Records from a pointing dataset:

################

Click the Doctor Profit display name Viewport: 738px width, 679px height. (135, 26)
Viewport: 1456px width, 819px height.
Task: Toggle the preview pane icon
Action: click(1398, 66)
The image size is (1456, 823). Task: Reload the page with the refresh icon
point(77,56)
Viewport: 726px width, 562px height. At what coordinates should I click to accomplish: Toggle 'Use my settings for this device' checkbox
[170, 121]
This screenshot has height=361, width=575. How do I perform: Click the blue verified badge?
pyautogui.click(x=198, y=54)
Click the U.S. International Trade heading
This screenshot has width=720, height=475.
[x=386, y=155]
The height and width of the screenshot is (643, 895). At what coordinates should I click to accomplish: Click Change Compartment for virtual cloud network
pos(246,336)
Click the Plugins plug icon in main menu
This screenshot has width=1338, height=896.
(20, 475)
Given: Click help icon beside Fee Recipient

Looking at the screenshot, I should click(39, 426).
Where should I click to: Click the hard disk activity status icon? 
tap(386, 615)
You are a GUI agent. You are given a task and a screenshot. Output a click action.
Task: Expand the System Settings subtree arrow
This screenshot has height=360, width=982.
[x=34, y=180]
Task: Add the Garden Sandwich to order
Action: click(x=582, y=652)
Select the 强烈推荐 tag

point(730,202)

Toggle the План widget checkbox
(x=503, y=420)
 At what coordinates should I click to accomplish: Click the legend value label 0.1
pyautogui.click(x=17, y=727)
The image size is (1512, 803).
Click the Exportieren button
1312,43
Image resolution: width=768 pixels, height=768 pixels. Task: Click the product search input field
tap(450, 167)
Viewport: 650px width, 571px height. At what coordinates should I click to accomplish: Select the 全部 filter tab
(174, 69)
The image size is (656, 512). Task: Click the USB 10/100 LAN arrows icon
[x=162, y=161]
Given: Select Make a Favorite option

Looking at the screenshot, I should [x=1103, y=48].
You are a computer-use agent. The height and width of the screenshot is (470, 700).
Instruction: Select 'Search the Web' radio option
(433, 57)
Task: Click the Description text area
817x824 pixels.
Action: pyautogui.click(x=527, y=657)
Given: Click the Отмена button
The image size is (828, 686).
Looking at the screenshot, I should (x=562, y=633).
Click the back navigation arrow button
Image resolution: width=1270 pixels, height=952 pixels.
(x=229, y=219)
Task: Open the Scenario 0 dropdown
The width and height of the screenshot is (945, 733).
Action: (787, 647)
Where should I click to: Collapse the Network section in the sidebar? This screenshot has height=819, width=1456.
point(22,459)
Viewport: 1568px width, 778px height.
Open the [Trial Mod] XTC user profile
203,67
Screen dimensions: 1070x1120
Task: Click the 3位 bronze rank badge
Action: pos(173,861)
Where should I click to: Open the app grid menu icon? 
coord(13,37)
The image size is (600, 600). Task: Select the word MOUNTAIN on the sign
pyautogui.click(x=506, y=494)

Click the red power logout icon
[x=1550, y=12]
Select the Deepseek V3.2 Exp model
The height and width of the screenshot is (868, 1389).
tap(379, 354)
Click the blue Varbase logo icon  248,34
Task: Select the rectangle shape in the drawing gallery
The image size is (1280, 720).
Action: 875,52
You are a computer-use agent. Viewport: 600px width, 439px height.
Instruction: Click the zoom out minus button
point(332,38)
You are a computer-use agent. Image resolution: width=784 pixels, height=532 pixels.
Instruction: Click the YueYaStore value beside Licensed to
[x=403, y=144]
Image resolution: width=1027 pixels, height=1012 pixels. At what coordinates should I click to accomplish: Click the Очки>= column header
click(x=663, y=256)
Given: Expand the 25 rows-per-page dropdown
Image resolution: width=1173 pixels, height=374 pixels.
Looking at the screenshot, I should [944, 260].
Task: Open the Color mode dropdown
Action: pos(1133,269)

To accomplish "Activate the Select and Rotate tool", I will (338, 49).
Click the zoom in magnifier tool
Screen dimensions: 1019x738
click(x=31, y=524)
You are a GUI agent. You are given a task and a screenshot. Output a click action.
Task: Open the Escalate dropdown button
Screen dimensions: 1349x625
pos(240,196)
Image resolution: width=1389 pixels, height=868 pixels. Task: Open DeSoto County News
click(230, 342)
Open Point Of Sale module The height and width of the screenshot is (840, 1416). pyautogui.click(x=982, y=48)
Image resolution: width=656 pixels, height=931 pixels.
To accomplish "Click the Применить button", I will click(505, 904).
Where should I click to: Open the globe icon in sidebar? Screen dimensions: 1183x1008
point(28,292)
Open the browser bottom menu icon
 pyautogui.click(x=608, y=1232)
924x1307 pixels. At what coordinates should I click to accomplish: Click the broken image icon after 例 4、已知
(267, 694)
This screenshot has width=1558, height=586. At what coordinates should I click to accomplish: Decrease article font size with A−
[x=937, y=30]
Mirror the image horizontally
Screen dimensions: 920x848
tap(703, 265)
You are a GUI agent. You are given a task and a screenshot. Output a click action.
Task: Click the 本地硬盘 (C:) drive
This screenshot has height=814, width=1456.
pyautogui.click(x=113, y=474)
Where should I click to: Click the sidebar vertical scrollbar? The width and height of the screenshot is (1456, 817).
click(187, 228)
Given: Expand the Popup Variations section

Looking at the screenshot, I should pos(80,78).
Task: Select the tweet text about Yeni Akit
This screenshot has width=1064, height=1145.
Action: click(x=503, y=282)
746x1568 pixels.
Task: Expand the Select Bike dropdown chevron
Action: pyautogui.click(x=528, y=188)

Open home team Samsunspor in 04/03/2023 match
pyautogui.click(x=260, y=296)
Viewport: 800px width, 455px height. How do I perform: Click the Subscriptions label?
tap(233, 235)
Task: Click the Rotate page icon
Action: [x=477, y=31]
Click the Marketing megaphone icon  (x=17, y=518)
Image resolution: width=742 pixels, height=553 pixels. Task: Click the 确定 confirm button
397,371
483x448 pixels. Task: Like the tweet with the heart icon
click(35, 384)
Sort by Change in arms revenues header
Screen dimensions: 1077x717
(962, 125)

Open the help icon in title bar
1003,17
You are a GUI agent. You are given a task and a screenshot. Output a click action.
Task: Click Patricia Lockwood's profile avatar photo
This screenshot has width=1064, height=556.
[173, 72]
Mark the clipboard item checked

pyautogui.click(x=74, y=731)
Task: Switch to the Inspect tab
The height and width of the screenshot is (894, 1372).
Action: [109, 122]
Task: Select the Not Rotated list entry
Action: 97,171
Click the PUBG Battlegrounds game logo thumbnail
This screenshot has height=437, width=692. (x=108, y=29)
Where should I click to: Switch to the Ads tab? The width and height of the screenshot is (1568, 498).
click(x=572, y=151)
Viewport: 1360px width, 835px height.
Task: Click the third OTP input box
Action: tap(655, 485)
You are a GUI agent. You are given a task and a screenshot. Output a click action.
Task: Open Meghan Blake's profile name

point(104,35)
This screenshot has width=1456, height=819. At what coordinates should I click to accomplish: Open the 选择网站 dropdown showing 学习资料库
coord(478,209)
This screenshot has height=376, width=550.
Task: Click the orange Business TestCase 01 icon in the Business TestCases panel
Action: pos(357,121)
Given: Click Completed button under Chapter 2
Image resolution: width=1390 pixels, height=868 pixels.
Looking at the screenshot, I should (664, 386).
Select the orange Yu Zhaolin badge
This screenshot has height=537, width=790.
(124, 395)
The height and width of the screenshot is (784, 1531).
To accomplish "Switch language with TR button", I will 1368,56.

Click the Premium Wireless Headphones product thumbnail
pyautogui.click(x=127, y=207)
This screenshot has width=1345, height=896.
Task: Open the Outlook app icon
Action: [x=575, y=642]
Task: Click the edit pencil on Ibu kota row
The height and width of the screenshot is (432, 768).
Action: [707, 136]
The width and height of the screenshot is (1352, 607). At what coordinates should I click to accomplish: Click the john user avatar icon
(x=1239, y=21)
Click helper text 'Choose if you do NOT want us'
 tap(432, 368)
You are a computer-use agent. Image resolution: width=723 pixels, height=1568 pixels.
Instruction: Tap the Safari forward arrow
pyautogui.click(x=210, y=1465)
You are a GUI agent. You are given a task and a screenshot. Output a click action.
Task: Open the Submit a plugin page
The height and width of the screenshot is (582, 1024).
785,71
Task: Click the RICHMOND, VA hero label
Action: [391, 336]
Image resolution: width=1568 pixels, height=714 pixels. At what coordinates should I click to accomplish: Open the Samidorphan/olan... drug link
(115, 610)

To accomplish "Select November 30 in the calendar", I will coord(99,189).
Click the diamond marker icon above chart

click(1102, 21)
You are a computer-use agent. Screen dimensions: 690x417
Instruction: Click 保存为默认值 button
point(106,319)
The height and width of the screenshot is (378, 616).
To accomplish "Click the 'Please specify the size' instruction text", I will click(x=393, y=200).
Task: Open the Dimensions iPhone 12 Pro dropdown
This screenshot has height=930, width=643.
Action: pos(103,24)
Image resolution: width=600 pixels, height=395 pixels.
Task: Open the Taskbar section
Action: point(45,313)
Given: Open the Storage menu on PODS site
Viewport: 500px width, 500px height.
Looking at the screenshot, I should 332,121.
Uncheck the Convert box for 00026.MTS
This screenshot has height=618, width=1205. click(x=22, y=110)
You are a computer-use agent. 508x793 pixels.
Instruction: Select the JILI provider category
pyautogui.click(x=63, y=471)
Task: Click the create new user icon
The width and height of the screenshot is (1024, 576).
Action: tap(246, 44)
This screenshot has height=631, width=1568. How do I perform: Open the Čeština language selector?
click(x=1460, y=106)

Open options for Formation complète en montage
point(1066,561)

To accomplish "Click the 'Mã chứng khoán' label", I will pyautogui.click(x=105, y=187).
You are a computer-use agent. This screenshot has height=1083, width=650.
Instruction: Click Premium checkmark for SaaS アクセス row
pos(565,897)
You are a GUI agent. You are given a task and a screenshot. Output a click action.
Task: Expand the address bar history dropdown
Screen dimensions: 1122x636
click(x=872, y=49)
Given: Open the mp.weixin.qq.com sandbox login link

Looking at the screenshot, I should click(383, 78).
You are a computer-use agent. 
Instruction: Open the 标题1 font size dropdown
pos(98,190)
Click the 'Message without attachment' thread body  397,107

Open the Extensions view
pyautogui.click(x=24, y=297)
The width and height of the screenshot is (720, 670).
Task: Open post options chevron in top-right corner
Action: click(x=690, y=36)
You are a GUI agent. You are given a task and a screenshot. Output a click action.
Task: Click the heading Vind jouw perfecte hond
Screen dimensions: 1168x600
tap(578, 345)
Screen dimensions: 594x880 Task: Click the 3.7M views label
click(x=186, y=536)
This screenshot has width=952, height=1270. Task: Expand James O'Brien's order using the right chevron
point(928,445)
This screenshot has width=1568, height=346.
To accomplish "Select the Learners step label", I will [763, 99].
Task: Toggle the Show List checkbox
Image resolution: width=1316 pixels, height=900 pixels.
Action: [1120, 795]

################

» WHAT IS BEING ASKED
Rewrite the stretch of the material from the line containing "The image size is (1512, 803)." through the line containing "[x=162, y=161]", shifting every coordinate in the answers up by 84 and reproducing the other lines unchanged.

» SOLUTION BELOW
The image size is (1512, 803).
Click the Exportieren button
1396,127
Image resolution: width=768 pixels, height=768 pixels. Task: Click the product search input field
tap(534, 251)
Viewport: 650px width, 571px height. At what coordinates should I click to accomplish: Select the 全部 filter tab
(258, 153)
The image size is (656, 512). Task: Click the USB 10/100 LAN arrows icon
[x=246, y=245]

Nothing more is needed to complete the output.